**WHAT THE TASK REQUIRES:** Give the number of lines in the entries that contain "height". State only the count.

**DATA FOR THIS EXERCISE:**
*** Begin section ***
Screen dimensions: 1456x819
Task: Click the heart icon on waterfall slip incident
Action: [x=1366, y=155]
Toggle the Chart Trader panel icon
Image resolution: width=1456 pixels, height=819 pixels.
*** End section ***
*** Begin section ***
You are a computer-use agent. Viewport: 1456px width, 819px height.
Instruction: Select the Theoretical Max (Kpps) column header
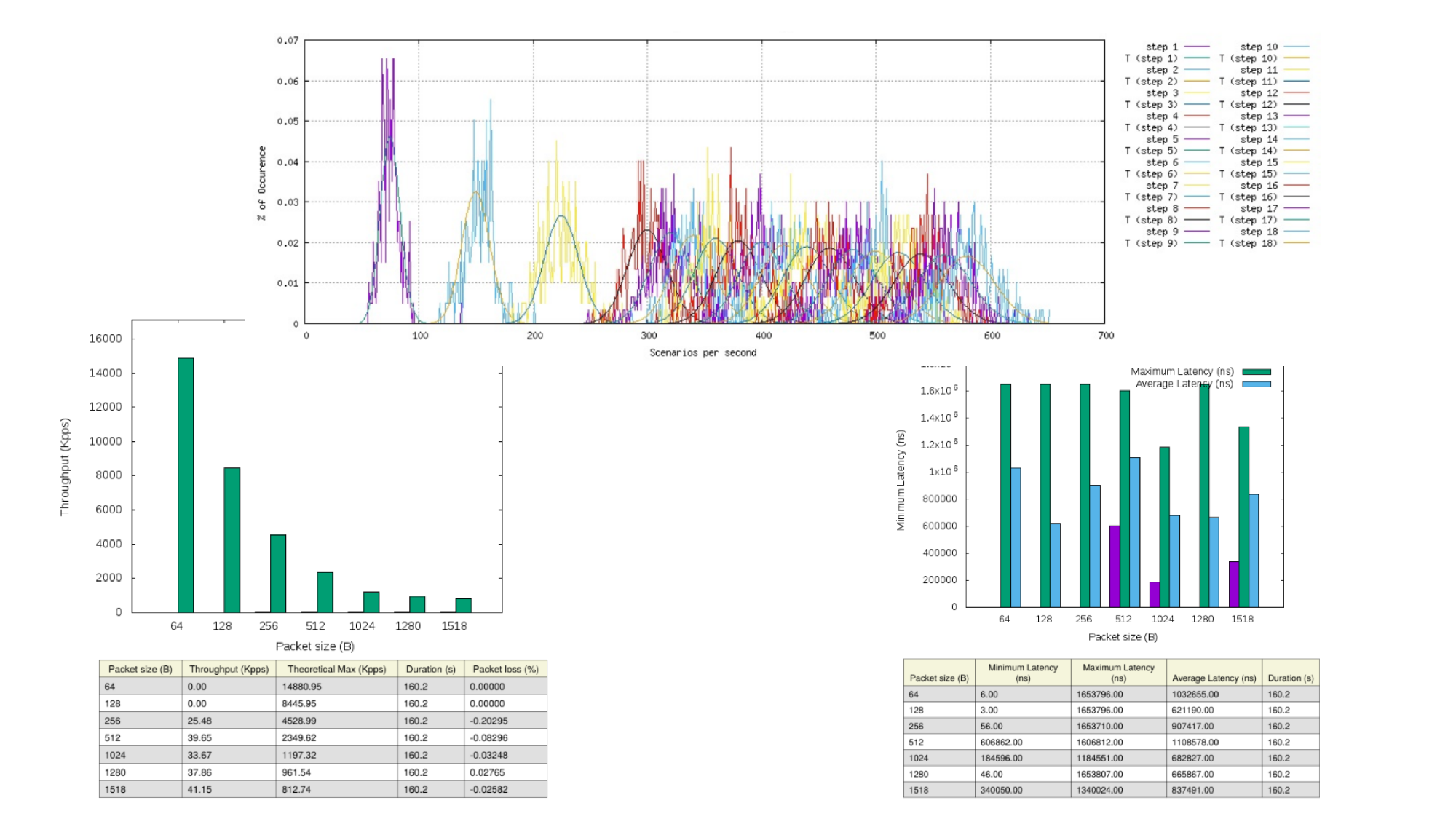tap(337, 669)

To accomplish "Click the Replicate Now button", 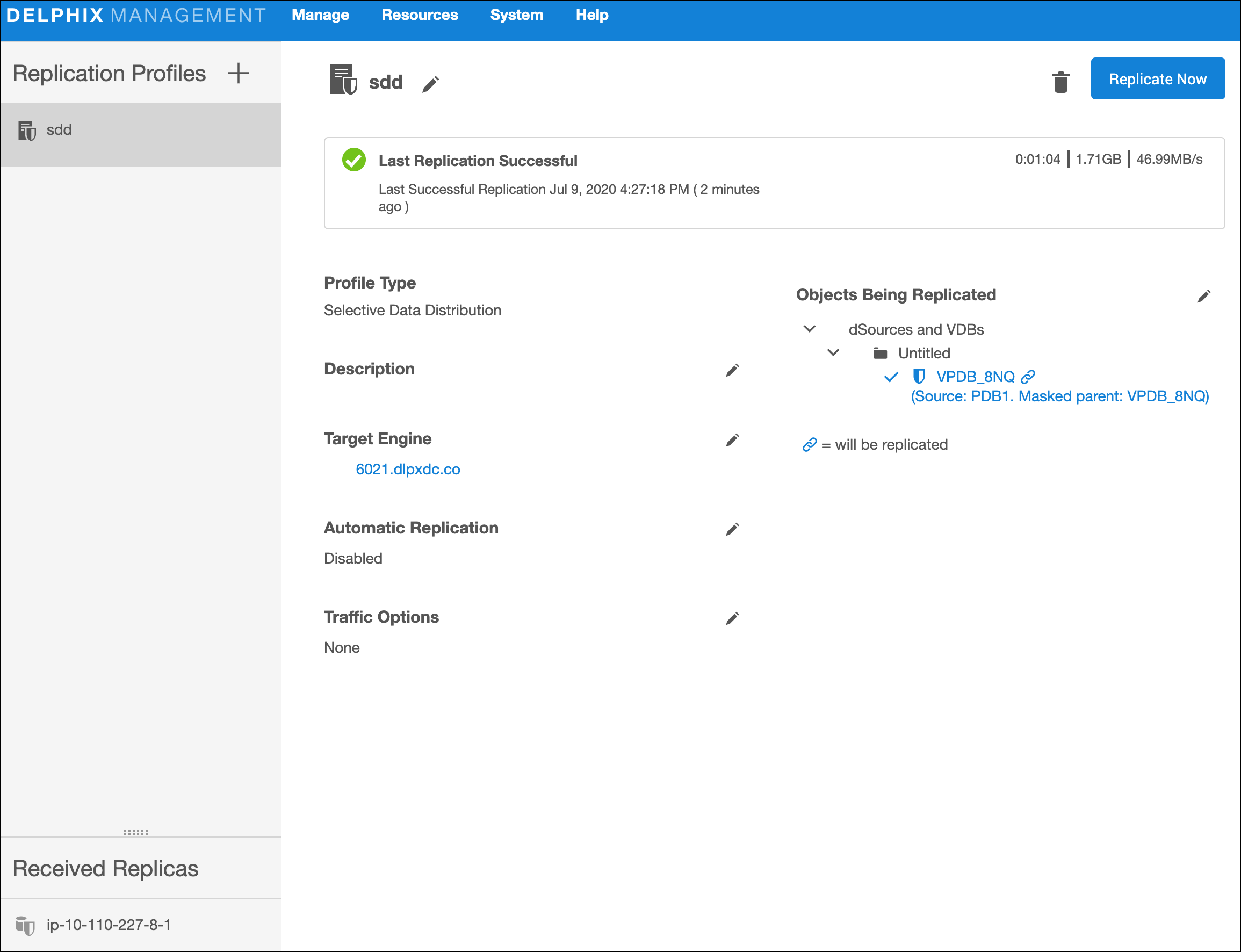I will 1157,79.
*** End section ***
**RESPONSE:** 2